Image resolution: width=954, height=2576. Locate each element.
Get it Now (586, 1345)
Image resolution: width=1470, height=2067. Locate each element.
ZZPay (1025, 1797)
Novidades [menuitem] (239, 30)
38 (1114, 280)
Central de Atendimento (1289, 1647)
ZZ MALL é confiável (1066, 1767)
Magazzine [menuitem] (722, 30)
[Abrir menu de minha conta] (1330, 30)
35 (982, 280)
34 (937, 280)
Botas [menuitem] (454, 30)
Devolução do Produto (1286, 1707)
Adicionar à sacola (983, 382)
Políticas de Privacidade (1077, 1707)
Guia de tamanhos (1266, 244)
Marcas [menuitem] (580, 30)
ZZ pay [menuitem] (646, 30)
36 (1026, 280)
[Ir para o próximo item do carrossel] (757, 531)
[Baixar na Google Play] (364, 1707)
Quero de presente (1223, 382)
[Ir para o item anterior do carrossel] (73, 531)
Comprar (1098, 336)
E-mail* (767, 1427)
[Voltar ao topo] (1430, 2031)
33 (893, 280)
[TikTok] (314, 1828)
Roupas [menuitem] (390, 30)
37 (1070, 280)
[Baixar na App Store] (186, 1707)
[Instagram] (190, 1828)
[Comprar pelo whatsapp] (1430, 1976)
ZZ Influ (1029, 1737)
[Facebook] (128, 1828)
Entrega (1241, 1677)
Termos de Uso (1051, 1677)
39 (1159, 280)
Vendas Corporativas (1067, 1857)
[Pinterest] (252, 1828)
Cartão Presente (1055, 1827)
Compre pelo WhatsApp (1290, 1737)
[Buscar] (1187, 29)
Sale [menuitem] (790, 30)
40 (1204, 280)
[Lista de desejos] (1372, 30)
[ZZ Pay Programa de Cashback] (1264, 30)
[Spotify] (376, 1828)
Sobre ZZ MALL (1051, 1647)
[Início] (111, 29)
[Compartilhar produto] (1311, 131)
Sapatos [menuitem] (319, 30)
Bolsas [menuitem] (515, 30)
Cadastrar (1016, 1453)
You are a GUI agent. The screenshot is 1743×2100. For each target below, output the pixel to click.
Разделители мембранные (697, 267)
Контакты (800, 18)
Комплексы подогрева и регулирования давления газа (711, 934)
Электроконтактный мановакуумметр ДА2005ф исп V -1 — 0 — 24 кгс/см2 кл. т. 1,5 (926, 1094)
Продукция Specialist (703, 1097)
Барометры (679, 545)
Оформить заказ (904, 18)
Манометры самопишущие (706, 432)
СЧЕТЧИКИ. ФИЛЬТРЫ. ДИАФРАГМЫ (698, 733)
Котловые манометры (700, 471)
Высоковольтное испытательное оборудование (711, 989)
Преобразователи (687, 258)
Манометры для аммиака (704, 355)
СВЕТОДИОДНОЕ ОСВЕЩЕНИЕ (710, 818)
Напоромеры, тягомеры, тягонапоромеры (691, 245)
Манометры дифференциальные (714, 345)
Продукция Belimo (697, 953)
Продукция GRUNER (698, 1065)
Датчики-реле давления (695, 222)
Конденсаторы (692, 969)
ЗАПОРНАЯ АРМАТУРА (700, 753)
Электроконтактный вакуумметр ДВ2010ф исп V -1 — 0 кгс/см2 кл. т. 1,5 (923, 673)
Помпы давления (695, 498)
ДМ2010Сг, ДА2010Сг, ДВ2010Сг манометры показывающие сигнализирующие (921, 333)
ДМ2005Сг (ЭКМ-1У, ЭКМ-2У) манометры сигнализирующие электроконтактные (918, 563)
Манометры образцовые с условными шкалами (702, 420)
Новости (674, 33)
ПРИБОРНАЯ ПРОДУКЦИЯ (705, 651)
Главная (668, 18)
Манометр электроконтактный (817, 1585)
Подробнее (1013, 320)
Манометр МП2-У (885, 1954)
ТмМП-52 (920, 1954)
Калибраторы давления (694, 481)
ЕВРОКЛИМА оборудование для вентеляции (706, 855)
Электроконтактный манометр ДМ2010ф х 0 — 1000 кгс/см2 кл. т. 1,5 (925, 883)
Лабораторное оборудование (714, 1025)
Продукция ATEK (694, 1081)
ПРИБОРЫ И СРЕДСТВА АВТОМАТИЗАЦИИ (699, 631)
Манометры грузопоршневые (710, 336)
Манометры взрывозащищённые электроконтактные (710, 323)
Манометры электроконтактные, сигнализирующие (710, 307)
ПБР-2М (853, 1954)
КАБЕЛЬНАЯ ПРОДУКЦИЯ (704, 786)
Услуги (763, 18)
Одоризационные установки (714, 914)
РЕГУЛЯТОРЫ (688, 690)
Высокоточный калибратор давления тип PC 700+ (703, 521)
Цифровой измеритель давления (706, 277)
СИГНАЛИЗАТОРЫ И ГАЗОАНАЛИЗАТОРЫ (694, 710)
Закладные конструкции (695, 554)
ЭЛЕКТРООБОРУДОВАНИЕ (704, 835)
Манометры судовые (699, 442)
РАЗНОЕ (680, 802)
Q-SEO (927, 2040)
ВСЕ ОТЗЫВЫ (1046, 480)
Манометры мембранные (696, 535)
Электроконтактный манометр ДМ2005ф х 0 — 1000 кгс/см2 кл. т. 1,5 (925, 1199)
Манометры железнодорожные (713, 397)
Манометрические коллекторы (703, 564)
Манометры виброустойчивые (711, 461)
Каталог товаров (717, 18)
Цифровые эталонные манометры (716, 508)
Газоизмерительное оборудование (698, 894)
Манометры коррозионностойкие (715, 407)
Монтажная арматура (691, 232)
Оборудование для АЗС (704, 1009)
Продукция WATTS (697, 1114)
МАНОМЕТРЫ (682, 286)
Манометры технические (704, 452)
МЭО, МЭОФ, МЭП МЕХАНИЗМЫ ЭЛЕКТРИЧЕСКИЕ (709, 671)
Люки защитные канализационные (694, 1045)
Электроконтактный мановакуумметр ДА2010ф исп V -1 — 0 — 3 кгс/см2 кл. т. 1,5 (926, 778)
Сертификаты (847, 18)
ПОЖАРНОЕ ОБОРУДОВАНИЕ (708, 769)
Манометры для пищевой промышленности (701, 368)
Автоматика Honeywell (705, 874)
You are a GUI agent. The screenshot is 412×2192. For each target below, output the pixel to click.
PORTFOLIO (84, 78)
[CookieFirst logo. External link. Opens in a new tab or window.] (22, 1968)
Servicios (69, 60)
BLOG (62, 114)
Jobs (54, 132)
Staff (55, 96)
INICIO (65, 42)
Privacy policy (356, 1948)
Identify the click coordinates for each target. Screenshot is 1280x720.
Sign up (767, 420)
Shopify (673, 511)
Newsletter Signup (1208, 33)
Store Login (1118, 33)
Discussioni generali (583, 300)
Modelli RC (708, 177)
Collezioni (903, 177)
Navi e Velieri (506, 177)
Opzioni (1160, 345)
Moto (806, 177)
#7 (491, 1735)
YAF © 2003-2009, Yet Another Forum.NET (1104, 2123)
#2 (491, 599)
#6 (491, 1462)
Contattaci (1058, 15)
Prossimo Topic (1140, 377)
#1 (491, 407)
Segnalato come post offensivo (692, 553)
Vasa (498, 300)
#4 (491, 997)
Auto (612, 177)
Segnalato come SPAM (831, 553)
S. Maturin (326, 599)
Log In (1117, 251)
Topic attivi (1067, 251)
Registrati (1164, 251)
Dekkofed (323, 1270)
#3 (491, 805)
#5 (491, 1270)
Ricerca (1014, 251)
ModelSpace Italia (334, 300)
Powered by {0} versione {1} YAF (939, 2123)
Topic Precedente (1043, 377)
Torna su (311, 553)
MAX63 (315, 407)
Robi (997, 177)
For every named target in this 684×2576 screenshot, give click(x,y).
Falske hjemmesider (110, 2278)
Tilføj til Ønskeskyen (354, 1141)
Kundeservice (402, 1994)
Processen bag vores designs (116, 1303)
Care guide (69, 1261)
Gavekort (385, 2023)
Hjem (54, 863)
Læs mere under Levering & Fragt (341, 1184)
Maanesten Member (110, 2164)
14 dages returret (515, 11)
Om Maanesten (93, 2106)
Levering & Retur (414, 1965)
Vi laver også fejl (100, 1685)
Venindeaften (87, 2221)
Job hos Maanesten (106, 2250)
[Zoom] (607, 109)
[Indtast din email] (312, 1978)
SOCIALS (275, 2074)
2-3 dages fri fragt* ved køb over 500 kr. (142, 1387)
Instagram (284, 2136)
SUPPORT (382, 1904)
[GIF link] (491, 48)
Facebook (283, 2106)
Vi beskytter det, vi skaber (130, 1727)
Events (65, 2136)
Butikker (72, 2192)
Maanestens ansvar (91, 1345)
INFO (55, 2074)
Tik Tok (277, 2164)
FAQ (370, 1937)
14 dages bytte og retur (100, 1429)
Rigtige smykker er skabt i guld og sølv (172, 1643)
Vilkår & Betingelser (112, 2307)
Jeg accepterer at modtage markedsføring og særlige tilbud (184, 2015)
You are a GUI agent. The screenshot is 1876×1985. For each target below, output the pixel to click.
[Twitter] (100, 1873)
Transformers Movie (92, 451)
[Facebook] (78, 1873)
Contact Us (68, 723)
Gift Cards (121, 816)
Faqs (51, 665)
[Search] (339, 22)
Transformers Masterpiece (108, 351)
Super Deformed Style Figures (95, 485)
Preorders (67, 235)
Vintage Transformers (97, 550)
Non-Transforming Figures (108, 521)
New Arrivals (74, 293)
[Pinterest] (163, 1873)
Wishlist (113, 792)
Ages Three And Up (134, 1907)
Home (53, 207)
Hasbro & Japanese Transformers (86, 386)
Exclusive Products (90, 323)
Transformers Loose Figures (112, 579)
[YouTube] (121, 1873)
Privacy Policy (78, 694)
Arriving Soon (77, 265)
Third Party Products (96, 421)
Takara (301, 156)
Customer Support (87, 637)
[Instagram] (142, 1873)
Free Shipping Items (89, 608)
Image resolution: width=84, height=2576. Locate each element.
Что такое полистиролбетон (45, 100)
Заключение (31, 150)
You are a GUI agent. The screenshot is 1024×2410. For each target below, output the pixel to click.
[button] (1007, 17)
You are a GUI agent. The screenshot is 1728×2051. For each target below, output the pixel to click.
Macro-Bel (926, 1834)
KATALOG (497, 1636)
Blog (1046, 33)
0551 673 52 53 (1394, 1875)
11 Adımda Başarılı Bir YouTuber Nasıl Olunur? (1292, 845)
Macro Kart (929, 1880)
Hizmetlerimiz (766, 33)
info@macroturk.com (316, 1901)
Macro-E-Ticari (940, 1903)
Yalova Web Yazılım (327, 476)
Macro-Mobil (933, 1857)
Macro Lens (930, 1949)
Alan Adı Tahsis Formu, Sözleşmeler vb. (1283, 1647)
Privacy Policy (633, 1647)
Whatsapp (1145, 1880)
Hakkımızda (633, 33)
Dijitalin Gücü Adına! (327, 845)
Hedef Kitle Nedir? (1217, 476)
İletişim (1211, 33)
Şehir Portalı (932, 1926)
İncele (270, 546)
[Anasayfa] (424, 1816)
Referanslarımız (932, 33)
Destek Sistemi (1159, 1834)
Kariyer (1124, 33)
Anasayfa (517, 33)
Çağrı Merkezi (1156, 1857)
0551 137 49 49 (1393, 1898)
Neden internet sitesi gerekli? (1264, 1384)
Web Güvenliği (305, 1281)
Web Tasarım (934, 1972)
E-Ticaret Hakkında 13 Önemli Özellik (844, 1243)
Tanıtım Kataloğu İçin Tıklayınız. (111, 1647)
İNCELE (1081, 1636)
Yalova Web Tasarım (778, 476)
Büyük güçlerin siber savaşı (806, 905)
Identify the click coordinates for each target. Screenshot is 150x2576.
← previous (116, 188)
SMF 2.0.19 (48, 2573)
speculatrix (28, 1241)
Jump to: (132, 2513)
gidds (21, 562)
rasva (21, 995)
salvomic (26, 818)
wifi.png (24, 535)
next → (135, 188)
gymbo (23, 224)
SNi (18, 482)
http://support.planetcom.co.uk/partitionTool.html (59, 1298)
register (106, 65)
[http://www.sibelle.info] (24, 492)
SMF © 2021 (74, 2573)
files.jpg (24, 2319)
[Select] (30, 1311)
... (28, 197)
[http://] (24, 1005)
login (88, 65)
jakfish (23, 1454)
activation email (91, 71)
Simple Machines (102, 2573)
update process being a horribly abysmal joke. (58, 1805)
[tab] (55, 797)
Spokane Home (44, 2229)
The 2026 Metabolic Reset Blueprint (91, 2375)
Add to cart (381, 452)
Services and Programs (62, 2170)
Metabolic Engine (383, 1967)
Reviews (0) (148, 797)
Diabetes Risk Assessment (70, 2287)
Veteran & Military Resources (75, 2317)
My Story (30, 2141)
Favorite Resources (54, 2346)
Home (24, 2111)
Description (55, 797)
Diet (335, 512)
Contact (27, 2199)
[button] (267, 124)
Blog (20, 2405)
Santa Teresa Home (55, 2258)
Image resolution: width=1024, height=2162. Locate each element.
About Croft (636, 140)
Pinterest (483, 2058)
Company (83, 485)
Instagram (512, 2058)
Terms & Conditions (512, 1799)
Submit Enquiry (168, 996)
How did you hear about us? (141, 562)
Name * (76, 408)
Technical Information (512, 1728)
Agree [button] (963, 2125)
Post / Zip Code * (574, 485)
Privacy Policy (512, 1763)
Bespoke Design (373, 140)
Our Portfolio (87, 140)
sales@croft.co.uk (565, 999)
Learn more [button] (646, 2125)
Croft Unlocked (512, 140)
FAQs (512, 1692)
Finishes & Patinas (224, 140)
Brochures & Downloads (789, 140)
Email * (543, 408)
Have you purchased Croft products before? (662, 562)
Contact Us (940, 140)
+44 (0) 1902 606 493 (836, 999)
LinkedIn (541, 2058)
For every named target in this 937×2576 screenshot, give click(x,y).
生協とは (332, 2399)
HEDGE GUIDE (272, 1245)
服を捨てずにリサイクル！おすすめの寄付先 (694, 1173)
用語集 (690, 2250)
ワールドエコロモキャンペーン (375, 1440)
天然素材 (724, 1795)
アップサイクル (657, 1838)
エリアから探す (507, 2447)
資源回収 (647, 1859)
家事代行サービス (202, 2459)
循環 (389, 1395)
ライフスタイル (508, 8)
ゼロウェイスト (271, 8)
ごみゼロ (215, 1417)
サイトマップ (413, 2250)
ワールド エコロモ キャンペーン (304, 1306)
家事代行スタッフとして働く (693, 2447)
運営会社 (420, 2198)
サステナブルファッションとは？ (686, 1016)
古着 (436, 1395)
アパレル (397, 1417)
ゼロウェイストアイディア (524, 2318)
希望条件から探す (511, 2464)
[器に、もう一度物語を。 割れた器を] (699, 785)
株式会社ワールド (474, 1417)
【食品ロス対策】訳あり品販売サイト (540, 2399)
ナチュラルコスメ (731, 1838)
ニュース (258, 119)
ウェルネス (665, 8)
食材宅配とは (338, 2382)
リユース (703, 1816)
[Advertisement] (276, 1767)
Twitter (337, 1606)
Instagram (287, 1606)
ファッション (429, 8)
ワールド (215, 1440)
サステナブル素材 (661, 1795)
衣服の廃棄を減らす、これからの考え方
+ + + + +
■ **The problem**
Using the entries above, output exactly the lines between the line holding "Tik Tok (277, 2164)" and the line holding "Preorders (67, 235)", end lines included, and nothing more.

■ **Completed exercise**
Tik Tok (277, 2164)
FAQ (370, 1937)
14 dages bytte og retur (100, 1429)
Rigtige smykker er skabt i guld og sølv (172, 1643)
Vilkår & Betingelser (112, 2307)
Jeg accepterer at modtage markedsføring og særlige tilbud (184, 2015)
You are a GUI agent. The screenshot is 1876×1985. For each target below, output the pixel to click.
[Twitter] (100, 1873)
Transformers Movie (92, 451)
[Facebook] (78, 1873)
Contact Us (68, 723)
Gift Cards (121, 816)
Faqs (51, 665)
[Search] (339, 22)
Transformers Masterpiece (108, 351)
Super Deformed Style Figures (95, 485)
Preorders (67, 235)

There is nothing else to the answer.